(Dataset entries)
────

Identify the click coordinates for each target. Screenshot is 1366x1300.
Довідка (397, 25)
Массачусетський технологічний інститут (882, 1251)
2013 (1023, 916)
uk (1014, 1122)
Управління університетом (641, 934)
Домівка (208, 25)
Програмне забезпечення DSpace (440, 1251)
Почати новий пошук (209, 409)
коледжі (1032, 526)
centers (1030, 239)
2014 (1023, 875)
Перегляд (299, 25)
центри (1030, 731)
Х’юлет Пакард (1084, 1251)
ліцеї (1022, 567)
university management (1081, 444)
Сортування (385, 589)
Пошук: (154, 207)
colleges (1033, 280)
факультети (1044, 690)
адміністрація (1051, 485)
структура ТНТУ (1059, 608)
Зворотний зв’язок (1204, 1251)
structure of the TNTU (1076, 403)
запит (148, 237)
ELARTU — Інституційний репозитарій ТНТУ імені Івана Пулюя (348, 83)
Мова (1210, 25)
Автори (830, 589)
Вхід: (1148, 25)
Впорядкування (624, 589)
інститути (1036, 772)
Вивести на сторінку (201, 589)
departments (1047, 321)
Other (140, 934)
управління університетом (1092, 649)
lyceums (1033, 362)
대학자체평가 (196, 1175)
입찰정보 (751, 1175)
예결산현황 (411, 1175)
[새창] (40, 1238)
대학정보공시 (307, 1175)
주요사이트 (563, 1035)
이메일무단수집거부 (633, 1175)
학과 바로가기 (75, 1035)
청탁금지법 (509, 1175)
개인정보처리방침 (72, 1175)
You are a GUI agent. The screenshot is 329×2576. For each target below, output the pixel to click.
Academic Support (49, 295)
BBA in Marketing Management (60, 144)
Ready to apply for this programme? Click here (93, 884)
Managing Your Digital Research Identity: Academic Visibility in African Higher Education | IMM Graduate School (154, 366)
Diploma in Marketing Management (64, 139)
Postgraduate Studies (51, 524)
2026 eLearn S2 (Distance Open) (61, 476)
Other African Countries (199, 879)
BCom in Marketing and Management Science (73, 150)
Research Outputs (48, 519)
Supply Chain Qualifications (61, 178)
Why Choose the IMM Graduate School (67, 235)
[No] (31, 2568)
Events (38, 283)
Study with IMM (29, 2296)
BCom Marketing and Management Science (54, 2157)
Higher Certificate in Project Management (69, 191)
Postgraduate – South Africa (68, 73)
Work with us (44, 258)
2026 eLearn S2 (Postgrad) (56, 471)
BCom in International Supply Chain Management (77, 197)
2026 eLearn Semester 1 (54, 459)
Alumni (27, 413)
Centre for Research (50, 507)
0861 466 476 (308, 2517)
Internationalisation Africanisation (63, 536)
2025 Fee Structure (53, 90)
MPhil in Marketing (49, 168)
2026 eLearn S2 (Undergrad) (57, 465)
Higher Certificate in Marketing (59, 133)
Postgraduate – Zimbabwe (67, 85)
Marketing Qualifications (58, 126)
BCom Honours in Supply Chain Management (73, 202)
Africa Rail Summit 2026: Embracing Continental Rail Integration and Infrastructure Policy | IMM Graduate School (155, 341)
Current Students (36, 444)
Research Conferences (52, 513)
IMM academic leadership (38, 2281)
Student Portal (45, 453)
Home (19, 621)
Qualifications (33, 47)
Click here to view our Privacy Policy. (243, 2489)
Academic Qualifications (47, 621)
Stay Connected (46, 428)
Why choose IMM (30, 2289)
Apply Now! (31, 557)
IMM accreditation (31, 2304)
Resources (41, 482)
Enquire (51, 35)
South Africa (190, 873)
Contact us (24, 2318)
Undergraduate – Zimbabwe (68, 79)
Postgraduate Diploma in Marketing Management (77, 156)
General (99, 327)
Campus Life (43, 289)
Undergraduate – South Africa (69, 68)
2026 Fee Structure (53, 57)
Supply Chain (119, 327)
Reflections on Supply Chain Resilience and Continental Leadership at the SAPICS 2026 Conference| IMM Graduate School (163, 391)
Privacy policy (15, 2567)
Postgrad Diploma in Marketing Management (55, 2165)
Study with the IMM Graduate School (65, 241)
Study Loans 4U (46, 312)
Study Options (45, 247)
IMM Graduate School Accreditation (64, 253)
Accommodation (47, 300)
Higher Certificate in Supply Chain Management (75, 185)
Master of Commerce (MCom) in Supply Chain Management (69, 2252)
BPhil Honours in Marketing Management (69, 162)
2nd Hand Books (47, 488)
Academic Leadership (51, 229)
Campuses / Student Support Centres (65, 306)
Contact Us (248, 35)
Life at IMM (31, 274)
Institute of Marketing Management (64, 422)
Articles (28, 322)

────

* _The problem_: Your answer must be the records themselves, output again exactly.

* _Final answer_:
Identify the click coordinates for each target. Screenshot is 1366x1300.
Довідка (397, 25)
Массачусетський технологічний інститут (882, 1251)
2013 (1023, 916)
uk (1014, 1122)
Управління університетом (641, 934)
Домівка (208, 25)
Програмне забезпечення DSpace (440, 1251)
Почати новий пошук (209, 409)
коледжі (1032, 526)
centers (1030, 239)
2014 (1023, 875)
Перегляд (299, 25)
центри (1030, 731)
Х’юлет Пакард (1084, 1251)
ліцеї (1022, 567)
university management (1081, 444)
Сортування (385, 589)
Пошук: (154, 207)
colleges (1033, 280)
факультети (1044, 690)
адміністрація (1051, 485)
структура ТНТУ (1059, 608)
Зворотний зв’язок (1204, 1251)
structure of the TNTU (1076, 403)
запит (148, 237)
ELARTU — Інституційний репозитарій ТНТУ імені Івана Пулюя (348, 83)
Мова (1210, 25)
Автори (830, 589)
Вхід: (1148, 25)
Впорядкування (624, 589)
інститути (1036, 772)
Вивести на сторінку (201, 589)
departments (1047, 321)
Other (140, 934)
управління університетом (1092, 649)
lyceums (1033, 362)
대학자체평가 (196, 1175)
입찰정보 (751, 1175)
예결산현황 (411, 1175)
[새창] (40, 1238)
대학정보공시 (307, 1175)
주요사이트 (563, 1035)
이메일무단수집거부 (633, 1175)
학과 바로가기 (75, 1035)
청탁금지법 (509, 1175)
개인정보처리방침 (72, 1175)
You are a GUI agent. The screenshot is 329×2576. For each target below, output the pixel to click.
Academic Support (49, 295)
BBA in Marketing Management (60, 144)
Ready to apply for this programme? Click here (93, 884)
Managing Your Digital Research Identity: Academic Visibility in African Higher Education | IMM Graduate School (154, 366)
Diploma in Marketing Management (64, 139)
Postgraduate Studies (51, 524)
2026 eLearn S2 (Distance Open) (61, 476)
Other African Countries (199, 879)
BCom in Marketing and Management Science (73, 150)
Research Outputs (48, 519)
Supply Chain Qualifications (61, 178)
Why Choose the IMM Graduate School (67, 235)
[No] (31, 2568)
Events (38, 283)
Study with IMM (29, 2296)
BCom Marketing and Management Science (54, 2157)
Higher Certificate in Project Management (69, 191)
Postgraduate – South Africa (68, 73)
Work with us (44, 258)
2026 eLearn S2 (Postgrad) (56, 471)
BCom in International Supply Chain Management (77, 197)
2026 eLearn Semester 1 (54, 459)
Alumni (27, 413)
Centre for Research (50, 507)
0861 466 476 (308, 2517)
Internationalisation Africanisation (63, 536)
2025 Fee Structure (53, 90)
MPhil in Marketing (49, 168)
2026 eLearn S2 (Undergrad) (57, 465)
Higher Certificate in Marketing (59, 133)
Postgraduate – Zimbabwe (67, 85)
Marketing Qualifications (58, 126)
BCom Honours in Supply Chain Management (73, 202)
Africa Rail Summit 2026: Embracing Continental Rail Integration and Infrastructure Policy | IMM Graduate School (155, 341)
Current Students (36, 444)
Research Conferences (52, 513)
IMM academic leadership (38, 2281)
Student Portal (45, 453)
Home (19, 621)
Qualifications (33, 47)
Click here to view our Privacy Policy. (243, 2489)
Academic Qualifications (47, 621)
Stay Connected (46, 428)
Why choose IMM (30, 2289)
Apply Now! (31, 557)
IMM accreditation (31, 2304)
Resources (41, 482)
Enquire (51, 35)
South Africa (190, 873)
Contact us (24, 2318)
Undergraduate – Zimbabwe (68, 79)
Postgraduate Diploma in Marketing Management (77, 156)
General (99, 327)
Campus Life (43, 289)
Undergraduate – South Africa (69, 68)
2026 Fee Structure (53, 57)
Supply Chain (119, 327)
Reflections on Supply Chain Resilience and Continental Leadership at the SAPICS 2026 Conference| IMM Graduate School (163, 391)
Privacy policy (15, 2567)
Postgrad Diploma in Marketing Management (55, 2165)
Study with the IMM Graduate School (65, 241)
Study Loans 4U (46, 312)
Study Options (45, 247)
IMM Graduate School Accreditation (64, 253)
Accommodation (47, 300)
Higher Certificate in Supply Chain Management (75, 185)
Master of Commerce (MCom) in Supply Chain Management (69, 2252)
BPhil Honours in Marketing Management (69, 162)
2nd Hand Books (47, 488)
Academic Leadership (51, 229)
Campuses / Student Support Centres (65, 306)
Contact Us (248, 35)
Life at IMM (31, 274)
Institute of Marketing Management (64, 422)
Articles (28, 322)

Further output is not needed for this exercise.